Monday, August 30, 2010

St. Thomas Church -- Fifth Avenue and 53rd Street

Photo NYPL Collection

Shortly after 6:00 on the morning of August 8, 1905 the housekeeper of the rectory of St. Thomas Church on Fifth Avenue, Mrs. Sandsbach, discovered a fire raging in the sanctuary of the church. Mrs. Sandsbach ran screaming into the street, alerting policeman Thomas Hewitt who pulled the handle of a nearby firebox.


By 8:00 the Richard Upjohn-designed church, the third building for the congregation, was a smoking ruin. Destroyed were the interiors by John LaFarge, including two important paintings, and sculptures by St. Gaudens.

Within 24 hours plans for a new church were being discussed. In the next day’s New York Times the rector, Reverend Dr. Ernest M. Stires, reported “Well, the people of New York may be quite sure that the congregation of St. Thomas will put up a church worthy in every way of the city and the site. I think I may say it will all be Gothic, and that no pains will be spared to make it of the purest architecture, for, to my mind, there is no style so fitting for divine worship.”

St. Thomas Church was perhaps the wealthiest congregation in the country, sitting on 5th Avenue at 53rd Street among the palatial mansions of New York’s elite like the Vanderbilts and Rockefellers. “One parishioner has already offered $50,000 toward the necessary expenses,” said Stires.

The new church would have risen quickly, given the amount of money donated by the moneyed members; however when in 1906 the San Francisco Earthquake devastated that city Reverand Stires sent the entire building fund to California to assist the victims. Fund-raising had to be started anew.
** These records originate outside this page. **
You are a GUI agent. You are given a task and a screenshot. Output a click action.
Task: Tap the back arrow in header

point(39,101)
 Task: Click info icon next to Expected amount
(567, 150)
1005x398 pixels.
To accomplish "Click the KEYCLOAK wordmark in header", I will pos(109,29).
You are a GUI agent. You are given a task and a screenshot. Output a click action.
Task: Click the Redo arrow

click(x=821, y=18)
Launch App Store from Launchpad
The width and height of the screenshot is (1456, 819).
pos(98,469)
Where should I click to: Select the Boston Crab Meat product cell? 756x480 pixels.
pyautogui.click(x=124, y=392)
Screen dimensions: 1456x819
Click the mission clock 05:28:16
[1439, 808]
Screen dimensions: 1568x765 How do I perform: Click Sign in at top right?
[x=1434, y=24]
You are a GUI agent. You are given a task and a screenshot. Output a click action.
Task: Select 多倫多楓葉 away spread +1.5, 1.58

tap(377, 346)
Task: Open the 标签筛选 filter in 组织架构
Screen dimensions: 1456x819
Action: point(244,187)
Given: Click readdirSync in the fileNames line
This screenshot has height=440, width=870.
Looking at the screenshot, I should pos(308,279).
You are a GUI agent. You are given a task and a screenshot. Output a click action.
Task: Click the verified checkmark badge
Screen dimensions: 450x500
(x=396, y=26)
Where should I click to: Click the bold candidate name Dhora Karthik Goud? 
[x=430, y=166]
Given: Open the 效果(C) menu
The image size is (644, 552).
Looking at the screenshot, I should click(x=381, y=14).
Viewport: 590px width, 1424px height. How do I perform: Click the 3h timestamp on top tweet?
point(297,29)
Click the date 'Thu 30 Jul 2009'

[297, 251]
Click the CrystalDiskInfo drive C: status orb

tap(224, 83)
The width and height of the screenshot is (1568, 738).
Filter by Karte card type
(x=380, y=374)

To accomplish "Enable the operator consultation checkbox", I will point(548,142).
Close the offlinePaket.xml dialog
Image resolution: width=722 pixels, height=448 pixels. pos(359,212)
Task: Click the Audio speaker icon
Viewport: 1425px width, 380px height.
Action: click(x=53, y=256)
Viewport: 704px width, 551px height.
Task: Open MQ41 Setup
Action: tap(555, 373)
The congregation met in a temporary wooden structure on the site for five years before construction started on their new edifice. Ralph Adams Cram and Bertram Grosvenor Goodhue, principals in the firm Cram, Goodhue and Ferguson and both esteemed ecclesiastic architects, were given the commission. Their French High Gothic church would rival St. Patrick’s Cathedral a few blocks to the south.

In 1908 The New York Times exclaimed “The new St. Thomas Episcopal Church to be built at Fifth Avenue and Fifty-third Street, to replace the edifice burned two years ago, will outclass in cost and appearance any single Protestant Church in America, that is designed for parish and not cathedral uses…The new church will cost from $800,000 to $1,000,000.”

“The new church…will resemble Westminster Abbey in some particulars,” it said.

Ralph Adams Cram explained “Our prime intention is the construction of a parish church which in its design, its construction, and its decoration should represent, so far as we are able to produce this result, a model of ecclesiastical architecture conceived in the great spirit of the Middle Ages…” He added “Just because of this high ideal, St. Thomas’s Church will be, in all probability, the most expensive church per square foot built thus far in the United States.”


Goodhue and Adams insisted that no steel be used in the construction of the building, using only stone as in their medieval models. The stone was quarried in Kentucky, the interior being made of a “warm golden sandstone” and the exterior “a silvery limestone.” Guastavino tiles would be used for the high vault.

The cornerstone was laid in 1910, sitting squarely atop the two former cornerstones. Construction was not without problems, however. The millionaires’ mansions around the site were shaken daily by dynamite blasts as the foundation was prepared. On September 7, a particularly severe blast sent showers of rocks onto the roofs and conservatories of the houses nearby; one boulder piercing the roof of William A. Kissam’s residence.

“A shower of stones, some as big as paving blocks, fell on some of the best houses in the neighborhood,” reported The New York Times.

The stone that pierced Kissam’s roof “frightened Mrs. Kate Scully, the caretaker, almost out of her wits,” the paper said. “She ran to the street, thinking that the house had been blown up, and continued her dash down the avenue…”

photo by Eric Hunt

The church was completed in 1913 and despite Reverend Stires’ protest that “I wish to especially emphasize the fact that the new church has been planned without any attempt at display,” its proportions were cathedral-like, the nave soaring upwards 95 feet. Visually staggering was the magnificent 80-foot high carved stone reredos, one of the largest in the world, pierced to expose Chartes-like stained glass windows high above the altar.

The breath-taking windows were designed by the English stained glass artist, James Humphries Hogan.

Outside, the bell tower rises 15 stories. The triple-arched entrance way, the immense central rose window and the sumptuous, overall carvings and Gothic ornamentation immediately cast St. Thomas Church as one of the foremost architectural treasures on the Avenue and in New York in general.

In 2007 a painstaking $20 million, 3-year restoration of the windows was initiated. The windows were, one-by-one, dismantled and each of the 9 million small pieces of glass was hand-cleaned and replaced.


St. Thomas's Church survives on a much-change Fifth Avenue.  Gone are the brownstone mansions of 1911, replaced by glass and steel skyscrapers.  The sumptuous beauty of the edifice, however, remains.